In other news my debut poetry book is now officially out. It’s called Heart Less, and you can get a copy here or at McNally Jackson Seaport starting Friday at 6:30 because I’m going to launch it officially there at the wine bar with WINE and also NOT WINE. If you Kickstarted it (thank you forever and ever), my publisher Michael Broder is sending them out this week after I sign them so sit tight and keep a look out in your mailbox. Isn’t it fun to get book mail?
Oh, and if you didn’t know I have also written four other books. They are well-reviewed and beloved by many dear readers, and always looking to be discovered by new readers. The Not Wives, Panpocalypse, 16 Pills, and The Stalker Chronicles.
Lastly, thrill of thrills I organized my book shelves and then sold a bunch of books because I always have too many books, but don’t worry I never sell the books you’ve written because you are you, and I need your books close to me. But aren’t books the coolest things? They have beautiful art projects on the cover and then a whole world that someone created just for you or me on the inside. Each book a little dreamed up world!!
Maybe that sounds like a stoner thought and I definitely have those sometimes, but I was stone cold sober for that one and I stand by it. Here’s my bookcase all tidied up and with so many perfect worlds and alluring covers, all made by writers. Not AI. Not so far anyway.
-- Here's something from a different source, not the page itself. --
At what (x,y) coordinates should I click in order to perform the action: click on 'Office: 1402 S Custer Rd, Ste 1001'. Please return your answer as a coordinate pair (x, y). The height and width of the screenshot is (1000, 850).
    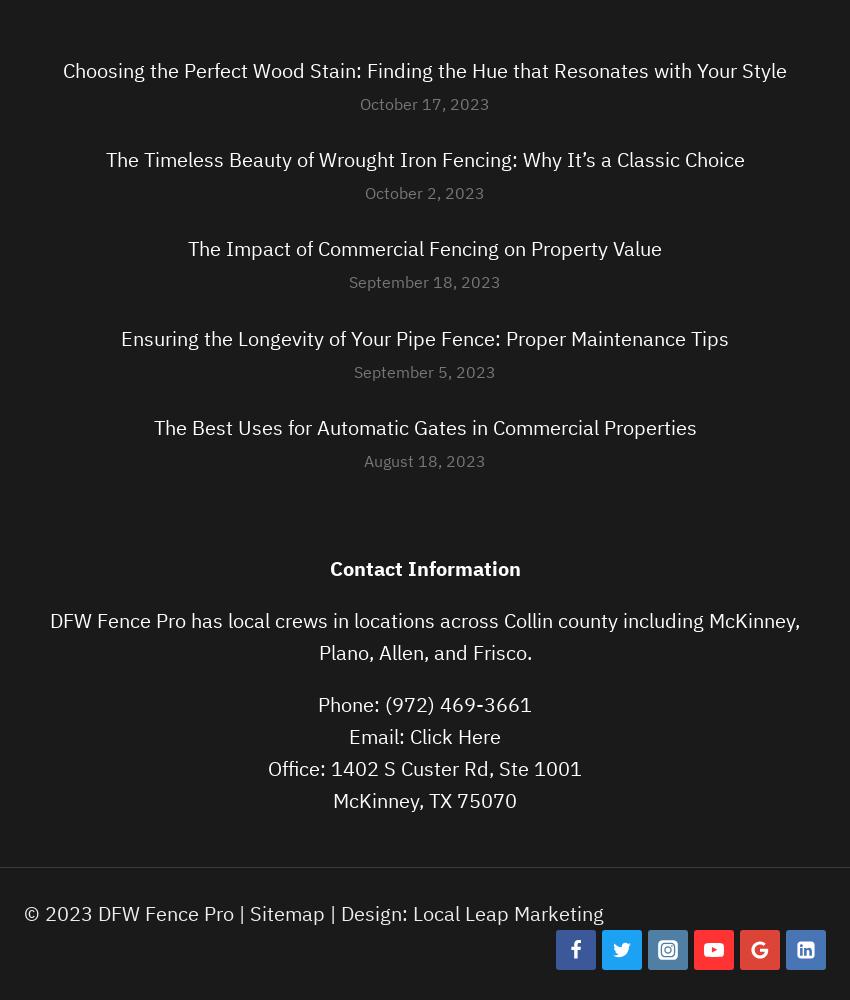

I really am a grouch about AI these days, but wow it’s so dumb and not at all performing the way they thought it would. I enjoy this semi-failure though everyone tells me I’ll have to give in eventually. I will I guess.
Enjoy the typos!
xoxo
Carley
It was great to see you too, and thanks so much for the mention! I've been an admirer of your writing since before I started MR ,so I'm very flattered (via the great Nicole Wallach). One of the best things about writing on this platform (maybe the v best thing) is being in touch with other women that I admire.
I love the musings on water towers and there *is* something quaint about them in the skyline, isn't there? The teapot reference seems especially apt.
Fun read. In my post-apocalyptic sci fi book I have to figure out how people get water so I went down a rabbit hole researching water towers and I'm glad to know other people find them as fascinating as I do.